(EXERCISE TEXT)
Police Officers standing outside Steppington Hospital.
Rising parking charges at hospitals could soon see empty parking areas at hospitals.

Parking rates at hospitals affiliated to the National Health Scheme in the UK has seen a constant rise with some hospitals charging 200 per cent more than the rates applicable a year ago.

In a study conducted by a data company SSentif on 197 hospitals across the UK, it was found that 28 per cent of trusts affiliated to the NHS had increased parking charges for visitors or patients bringing vehicles to the hospitals. Sky News reported that quarter of the trusts providing medical services in the UK had increased parking charges to a maximum of £3.

Airedale NHS Foundation Trust in West Yorkshire, which charges £2.50 an hour, provides the most expensive parking service at its hospital location. At 52 pence an hour, south west provides the most affordable parking service at hospitals. London is the most expensive in all of UK with £1.02 per hour bill, cited the Public Service UK in its report on the increase of charges.

(WHAT TO PRODUCE) Write out the entire article on hospital parking charges, word for word. You can ignore the records that come after this.

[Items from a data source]
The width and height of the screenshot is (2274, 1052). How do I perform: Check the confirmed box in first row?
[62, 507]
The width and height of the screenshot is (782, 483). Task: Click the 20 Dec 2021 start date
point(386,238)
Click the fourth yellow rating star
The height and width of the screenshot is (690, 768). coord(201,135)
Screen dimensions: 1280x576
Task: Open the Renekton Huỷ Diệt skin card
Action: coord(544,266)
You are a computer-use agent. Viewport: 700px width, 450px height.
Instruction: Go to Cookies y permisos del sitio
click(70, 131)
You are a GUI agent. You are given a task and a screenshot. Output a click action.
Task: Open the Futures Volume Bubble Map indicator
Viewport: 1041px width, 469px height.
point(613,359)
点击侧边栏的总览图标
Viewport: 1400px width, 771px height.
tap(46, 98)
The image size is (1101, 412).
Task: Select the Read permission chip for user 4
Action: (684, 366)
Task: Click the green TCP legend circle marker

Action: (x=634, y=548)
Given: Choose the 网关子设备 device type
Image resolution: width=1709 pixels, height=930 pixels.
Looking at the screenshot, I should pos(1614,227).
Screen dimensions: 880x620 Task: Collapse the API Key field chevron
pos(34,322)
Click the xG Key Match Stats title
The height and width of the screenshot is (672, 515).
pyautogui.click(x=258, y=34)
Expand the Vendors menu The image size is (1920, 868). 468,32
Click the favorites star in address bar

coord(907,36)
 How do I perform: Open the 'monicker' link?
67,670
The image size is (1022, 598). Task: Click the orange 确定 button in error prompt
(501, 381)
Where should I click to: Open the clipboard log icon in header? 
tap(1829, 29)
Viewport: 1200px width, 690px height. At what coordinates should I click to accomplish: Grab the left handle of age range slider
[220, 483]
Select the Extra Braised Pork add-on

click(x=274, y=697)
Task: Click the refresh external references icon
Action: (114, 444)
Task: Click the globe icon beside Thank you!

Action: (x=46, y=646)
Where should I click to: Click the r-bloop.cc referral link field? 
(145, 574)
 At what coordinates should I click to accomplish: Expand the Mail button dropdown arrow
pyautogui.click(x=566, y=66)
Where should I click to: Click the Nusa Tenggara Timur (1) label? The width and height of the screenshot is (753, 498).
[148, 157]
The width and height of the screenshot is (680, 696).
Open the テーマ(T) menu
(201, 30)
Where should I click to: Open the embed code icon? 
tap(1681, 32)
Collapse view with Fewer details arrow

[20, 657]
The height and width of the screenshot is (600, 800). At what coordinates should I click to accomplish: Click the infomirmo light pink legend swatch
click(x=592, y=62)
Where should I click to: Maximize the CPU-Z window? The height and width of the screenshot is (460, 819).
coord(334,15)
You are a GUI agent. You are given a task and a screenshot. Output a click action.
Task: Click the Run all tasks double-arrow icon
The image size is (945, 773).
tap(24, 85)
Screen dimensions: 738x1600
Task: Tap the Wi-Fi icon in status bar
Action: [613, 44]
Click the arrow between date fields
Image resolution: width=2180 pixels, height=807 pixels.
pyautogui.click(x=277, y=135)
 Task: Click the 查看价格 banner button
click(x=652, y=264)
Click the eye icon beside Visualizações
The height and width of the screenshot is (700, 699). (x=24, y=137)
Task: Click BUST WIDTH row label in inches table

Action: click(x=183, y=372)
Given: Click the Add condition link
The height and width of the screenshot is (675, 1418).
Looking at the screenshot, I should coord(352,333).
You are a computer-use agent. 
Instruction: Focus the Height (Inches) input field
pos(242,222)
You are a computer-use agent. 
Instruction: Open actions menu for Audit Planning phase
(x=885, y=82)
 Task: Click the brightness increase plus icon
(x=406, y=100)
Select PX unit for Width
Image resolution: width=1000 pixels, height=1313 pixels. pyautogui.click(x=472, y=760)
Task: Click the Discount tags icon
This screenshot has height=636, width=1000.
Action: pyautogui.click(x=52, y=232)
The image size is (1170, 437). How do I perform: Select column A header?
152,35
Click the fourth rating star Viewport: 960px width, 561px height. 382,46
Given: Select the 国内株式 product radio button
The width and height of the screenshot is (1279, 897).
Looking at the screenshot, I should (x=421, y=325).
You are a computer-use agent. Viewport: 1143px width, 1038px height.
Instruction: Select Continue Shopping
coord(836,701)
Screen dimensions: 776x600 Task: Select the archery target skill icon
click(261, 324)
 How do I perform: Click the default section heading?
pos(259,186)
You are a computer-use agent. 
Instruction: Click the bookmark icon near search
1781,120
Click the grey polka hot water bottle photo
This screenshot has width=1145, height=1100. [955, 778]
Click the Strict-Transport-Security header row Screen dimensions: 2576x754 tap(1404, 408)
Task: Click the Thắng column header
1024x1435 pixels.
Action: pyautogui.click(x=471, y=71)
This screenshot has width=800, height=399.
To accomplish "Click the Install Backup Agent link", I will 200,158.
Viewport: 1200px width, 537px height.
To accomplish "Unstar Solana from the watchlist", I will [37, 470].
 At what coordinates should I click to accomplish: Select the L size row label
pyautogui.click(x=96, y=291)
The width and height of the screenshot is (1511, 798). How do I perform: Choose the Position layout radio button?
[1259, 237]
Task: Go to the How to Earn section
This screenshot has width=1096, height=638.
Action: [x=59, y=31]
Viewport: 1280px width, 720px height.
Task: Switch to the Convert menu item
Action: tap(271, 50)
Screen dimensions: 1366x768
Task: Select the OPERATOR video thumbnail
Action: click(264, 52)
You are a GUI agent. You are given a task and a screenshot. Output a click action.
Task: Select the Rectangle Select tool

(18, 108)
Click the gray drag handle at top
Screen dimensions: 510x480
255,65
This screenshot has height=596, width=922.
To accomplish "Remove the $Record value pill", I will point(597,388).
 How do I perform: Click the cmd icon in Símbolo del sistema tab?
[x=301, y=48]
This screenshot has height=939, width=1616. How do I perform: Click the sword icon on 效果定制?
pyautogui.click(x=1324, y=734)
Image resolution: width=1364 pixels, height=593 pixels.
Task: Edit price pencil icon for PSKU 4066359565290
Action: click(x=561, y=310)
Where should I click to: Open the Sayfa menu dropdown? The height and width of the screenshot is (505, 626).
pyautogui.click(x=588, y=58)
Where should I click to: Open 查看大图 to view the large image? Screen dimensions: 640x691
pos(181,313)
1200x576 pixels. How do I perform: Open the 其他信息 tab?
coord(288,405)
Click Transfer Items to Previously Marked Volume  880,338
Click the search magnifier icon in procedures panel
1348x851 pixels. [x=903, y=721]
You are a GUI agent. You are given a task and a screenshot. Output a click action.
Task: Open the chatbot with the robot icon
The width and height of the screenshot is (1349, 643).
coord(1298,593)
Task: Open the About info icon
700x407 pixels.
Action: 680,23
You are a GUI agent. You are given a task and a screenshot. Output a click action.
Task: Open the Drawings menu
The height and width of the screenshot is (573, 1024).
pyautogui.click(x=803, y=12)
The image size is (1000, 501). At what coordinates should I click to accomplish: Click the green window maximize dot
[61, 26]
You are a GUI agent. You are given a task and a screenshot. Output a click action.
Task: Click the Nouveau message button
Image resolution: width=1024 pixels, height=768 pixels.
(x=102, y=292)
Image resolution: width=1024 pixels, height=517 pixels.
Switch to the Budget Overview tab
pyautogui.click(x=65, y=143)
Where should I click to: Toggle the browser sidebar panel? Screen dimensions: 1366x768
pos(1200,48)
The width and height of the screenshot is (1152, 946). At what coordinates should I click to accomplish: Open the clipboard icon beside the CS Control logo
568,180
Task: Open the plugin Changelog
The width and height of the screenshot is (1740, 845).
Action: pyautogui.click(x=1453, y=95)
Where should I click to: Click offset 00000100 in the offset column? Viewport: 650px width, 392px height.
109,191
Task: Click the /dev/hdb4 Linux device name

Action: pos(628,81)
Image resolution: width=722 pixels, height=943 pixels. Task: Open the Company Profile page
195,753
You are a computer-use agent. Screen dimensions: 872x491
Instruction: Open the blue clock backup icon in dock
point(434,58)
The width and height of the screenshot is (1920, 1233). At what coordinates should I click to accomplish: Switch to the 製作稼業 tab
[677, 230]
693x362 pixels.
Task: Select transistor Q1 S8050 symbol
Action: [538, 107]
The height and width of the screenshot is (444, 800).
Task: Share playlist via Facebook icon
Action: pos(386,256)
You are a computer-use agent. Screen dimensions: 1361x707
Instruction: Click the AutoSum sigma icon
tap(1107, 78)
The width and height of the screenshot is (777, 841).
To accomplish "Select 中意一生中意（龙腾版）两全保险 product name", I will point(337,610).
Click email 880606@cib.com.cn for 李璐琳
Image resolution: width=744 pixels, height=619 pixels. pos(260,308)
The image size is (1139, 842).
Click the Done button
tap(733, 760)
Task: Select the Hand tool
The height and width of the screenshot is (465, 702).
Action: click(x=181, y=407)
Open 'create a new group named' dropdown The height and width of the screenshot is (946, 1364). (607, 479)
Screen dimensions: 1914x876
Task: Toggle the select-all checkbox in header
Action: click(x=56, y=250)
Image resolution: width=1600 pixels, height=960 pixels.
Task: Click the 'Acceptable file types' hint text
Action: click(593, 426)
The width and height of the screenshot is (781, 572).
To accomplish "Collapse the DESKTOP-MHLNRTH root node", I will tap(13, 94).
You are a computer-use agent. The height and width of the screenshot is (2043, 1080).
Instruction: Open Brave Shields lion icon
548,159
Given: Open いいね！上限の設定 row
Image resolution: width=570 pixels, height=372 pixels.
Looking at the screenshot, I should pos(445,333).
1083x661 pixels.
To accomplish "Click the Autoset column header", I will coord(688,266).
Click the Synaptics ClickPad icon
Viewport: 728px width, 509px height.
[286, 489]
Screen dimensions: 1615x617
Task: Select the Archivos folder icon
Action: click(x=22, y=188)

(TASK RESULT)
Police Officers standing outside Steppington Hospital.
Rising parking charges at hospitals could soon see empty parking areas at hospitals.

Parking rates at hospitals affiliated to the National Health Scheme in the UK has seen a constant rise with some hospitals charging 200 per cent more than the rates applicable a year ago.

In a study conducted by a data company SSentif on 197 hospitals across the UK, it was found that 28 per cent of trusts affiliated to the NHS had increased parking charges for visitors or patients bringing vehicles to the hospitals. Sky News reported that quarter of the trusts providing medical services in the UK had increased parking charges to a maximum of £3.

Airedale NHS Foundation Trust in West Yorkshire, which charges £2.50 an hour, provides the most expensive parking service at its hospital location. At 52 pence an hour, south west provides the most affordable parking service at hospitals. London is the most expensive in all of UK with £1.02 per hour bill, cited the Public Service UK in its report on the increase of charges.